Looking a bit deeper they explicitly only work on private memory. The reason
apparently being that its too hard to update the page table entries in
multiple processes at once without introducing locking problems/scalability
issues.
To be sure one can check /proc/$pid_of_pg_proccess/smaps and look for the
mapping to /dev/zero or the biggest mapping ;). Its not counted as Anonymous
memory and it doesn't have transparent hugepages.
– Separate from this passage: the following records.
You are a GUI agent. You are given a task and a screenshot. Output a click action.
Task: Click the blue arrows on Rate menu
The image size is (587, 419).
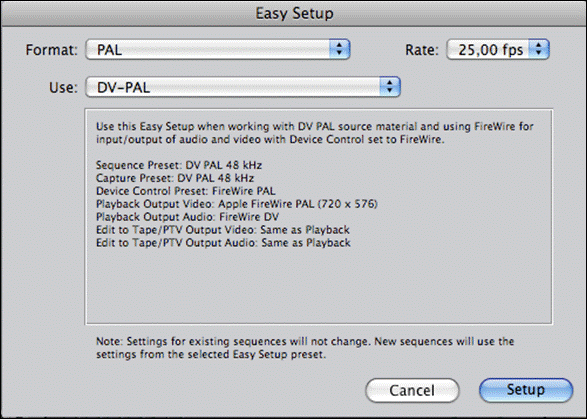point(539,49)
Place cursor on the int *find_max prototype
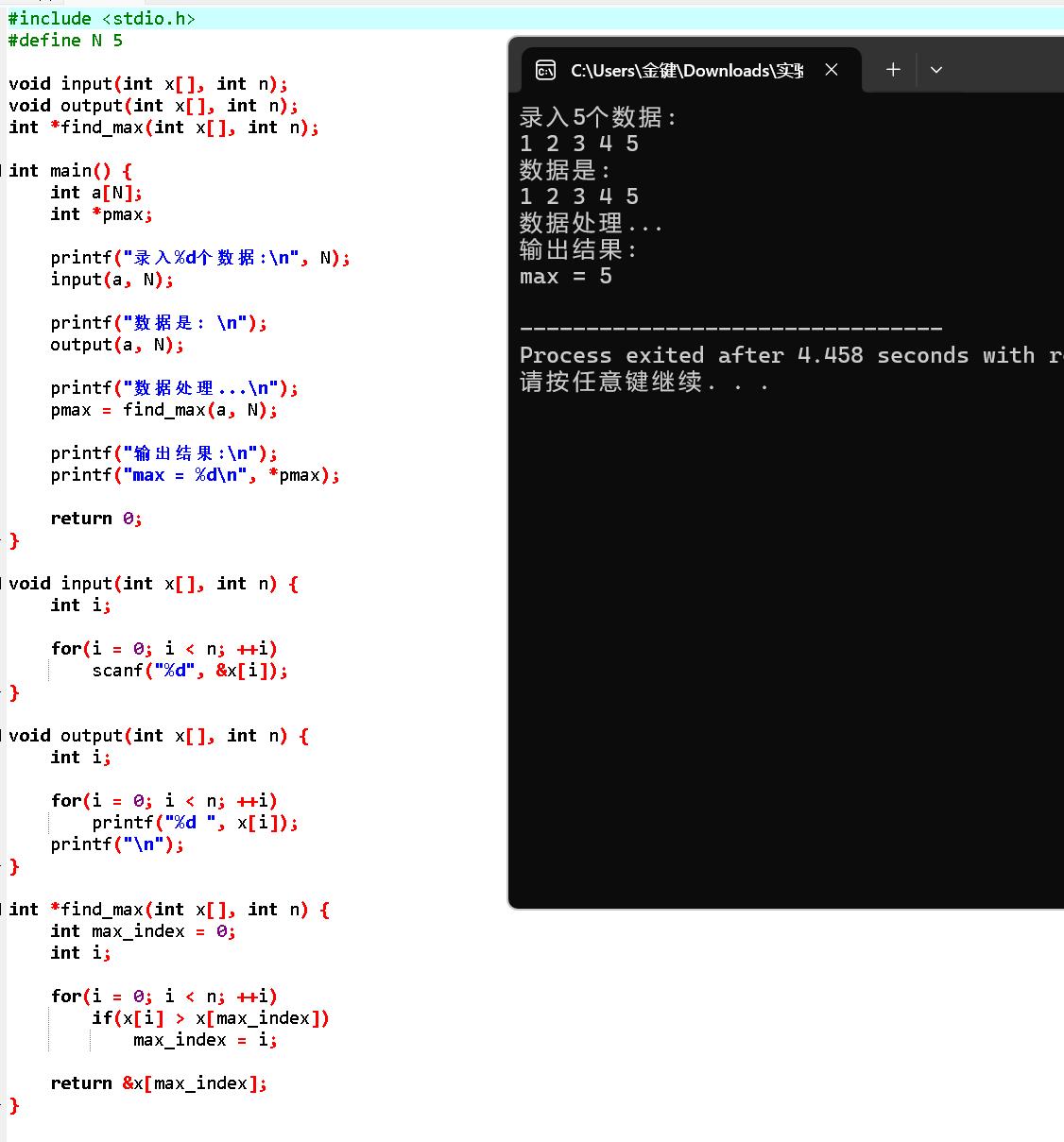The image size is (1064, 1142). [x=161, y=127]
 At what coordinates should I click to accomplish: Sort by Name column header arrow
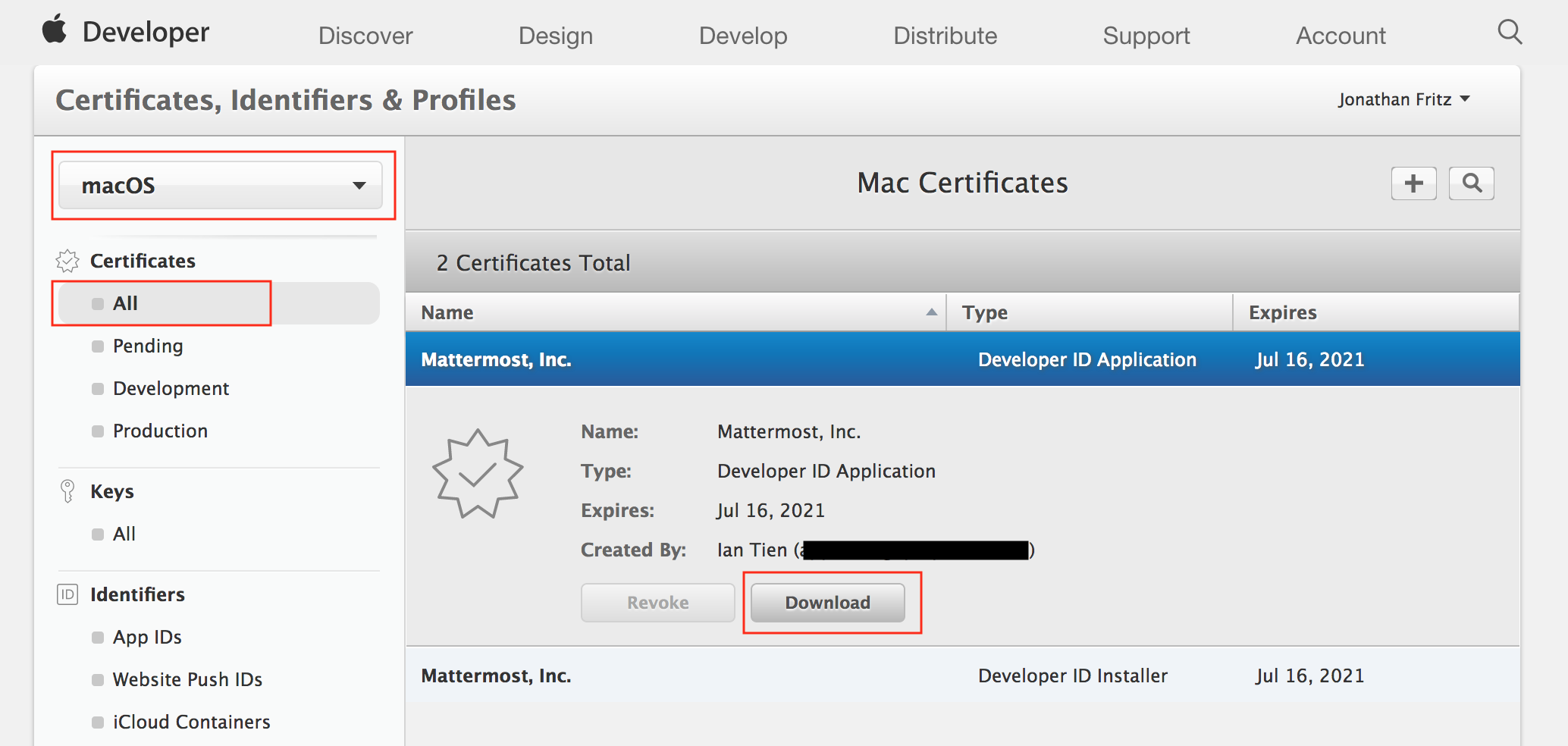click(x=931, y=312)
I was confused before
because there is quite some (400mb here) huge pages allocated for postgres
during a pgbench run but thats just all the local memory...
Greetings,
Andres
PS: The important #define is in mm/huge_memory.c:
#define VM_NO_THP (VM_SPECIAL|VM_INSERTPAGE|VM_MIXEDMAP|VM_SAO| \ VM_HUGETLB|VM_SHARED|VM_MAYSHARE)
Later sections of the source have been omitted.